You might say that Odysseus makes Polyphemos pay a bloody price for his brutal hospitality, but that's exactly the point. When hosts or guests mistreat each other in works of literature, the benign reciprocity of hospitable payback--whereby your guest later becomes your host --gives way to malign reciprocity, where payback means retaliation.
In The Inferno, where treacherous hosts and guests are stuck in the deepest circle of hell, Dante recycles a true story of retaliation--the story of a Guelph lord named Alberigo, whose political power was threatened by a close relative named Manfred. Struck by Manfred in the midst of a dispute, Alberigo pretended to forgive the blow as an act of youthful impetuosity and then invited Manfred and one of his sons to a banquet. When the host said, "Bring the fruit," armed men came from behind a curtain and butchered the guests. As a result, Alberigo is stuck forever in ice right in front of another treacherous host: Branca d'Oria, who killed his father-in-law after serving him dinner.
In more recent literature, treacherous hospitality takes more subtle forms. Near the end of Marcel Proust's great novel, In Search of Lost Time, a Parisian hostess takes brutal revenge on the Baron de Charlus. Though she draws not a single drop of blood, she is driven by a malice worthy of Dante's Alberigo.
Desperate to meet the grandest people in Paris, the social-climbing Madame Verdurin holds a party to which--at her urging--the Baron invites all of his titled friends. But when they arrive, they fawn over him as their host and turn their backs on her. Worse still, none of them thanks her as they leave, much less invites her in return. So at the end of the party Madame Verdurin retaliates. She arranges for the baron's boyfriend Charlie to be drawn off and fed a toxic cocktail of lies and insinuations about the baron. When Charlie returns to denounce the perversity of the baron, his normally irrepressible arrogance deserts him. Speechless and dumbfounded, he feels "struck as if by the Revolutionary guillotine": a guest betrayed.

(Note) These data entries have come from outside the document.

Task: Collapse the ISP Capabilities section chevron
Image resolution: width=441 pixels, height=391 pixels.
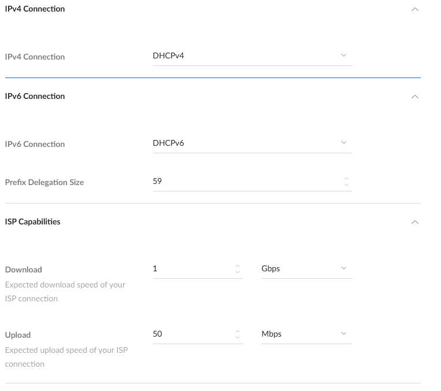Action: pos(414,222)
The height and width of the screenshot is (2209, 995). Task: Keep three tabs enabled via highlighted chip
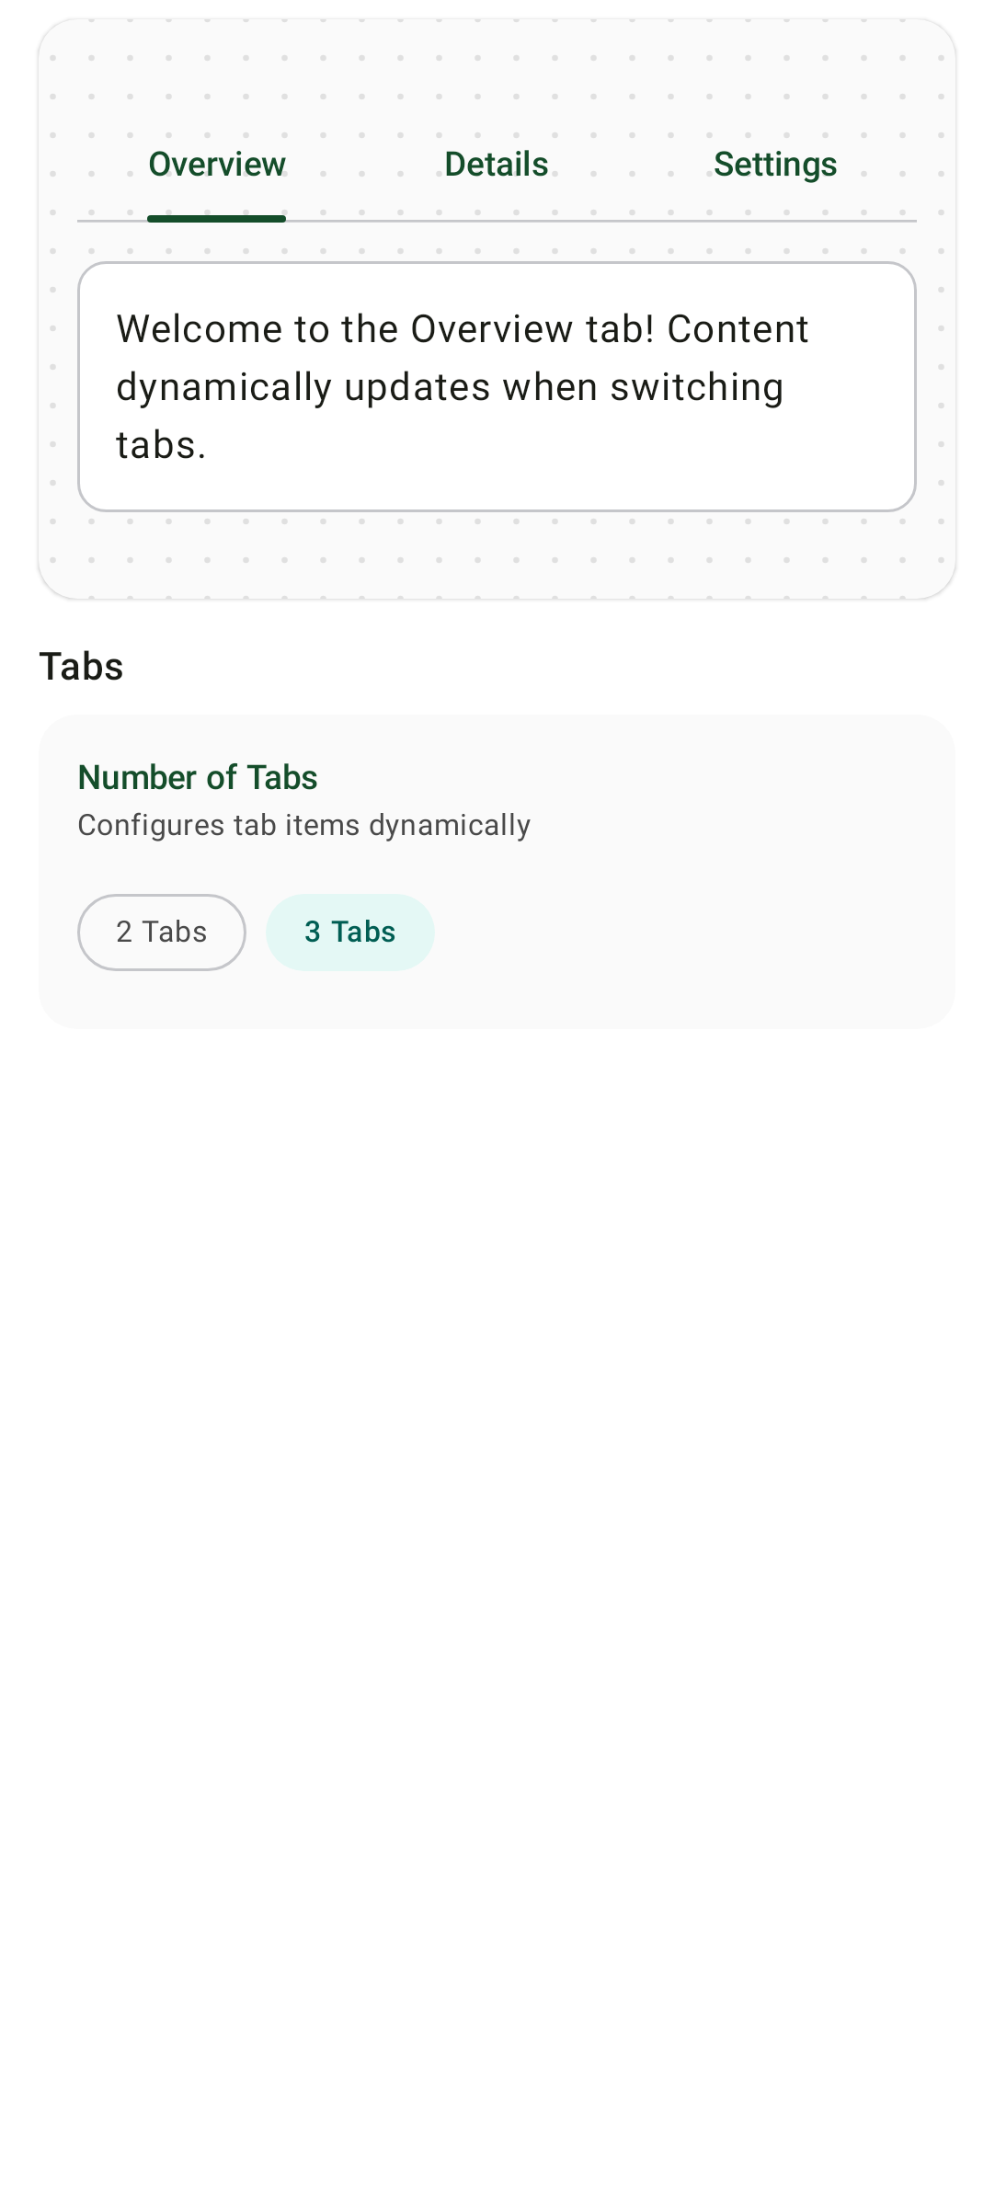[349, 932]
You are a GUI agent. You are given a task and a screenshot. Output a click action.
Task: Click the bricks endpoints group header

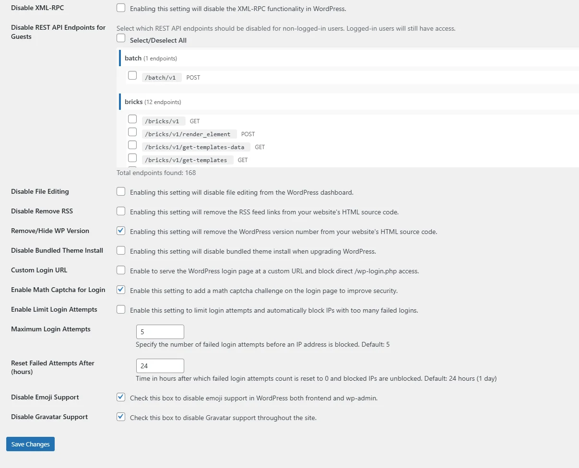(x=134, y=102)
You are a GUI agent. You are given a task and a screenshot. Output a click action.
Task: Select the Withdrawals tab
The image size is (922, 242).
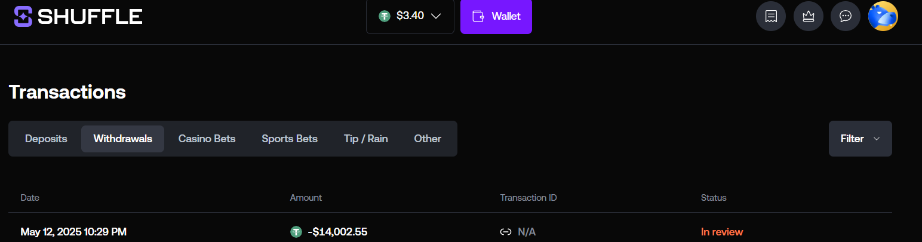(x=123, y=139)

She wounds him so deeply that it's hard to know which of the two is more treacherous.
The stage, of course, is the perfect place for hospitality and treachery to intersect--especially when a play is set in a living room, as in Edward Albee's Who's Afraid of Virginia Woolf? When an older couple named George and Martha invite a younger couple named Nick and Honey for an evening of drinks, they play a series of games whose titles suggest just some of the ways in hosts and guests can do each other in. Superfueled with drink, George and Martha soon unmask the witlessness of Nick and the mousiness of Honey: that's how they play Get the Guest. They also goad Nick into thinking that he can Hump the Hostess, which is one way of Humiliating the Host; but when Nick proves too drunk to perform in the bedroom, it's he who's humiliated--cut down to a houseboy. In all of these games the host and hostess use their guests as weapons in a war they have been waging with each other for years.
On top of the other examples I've noted, a play such as this might make you wonder if you should ever again accept or extend an invitation. I see no reason why not. But you might be just a bit wary of entertaining--or being entertained by--anyone named George, Martha, or Macbeth.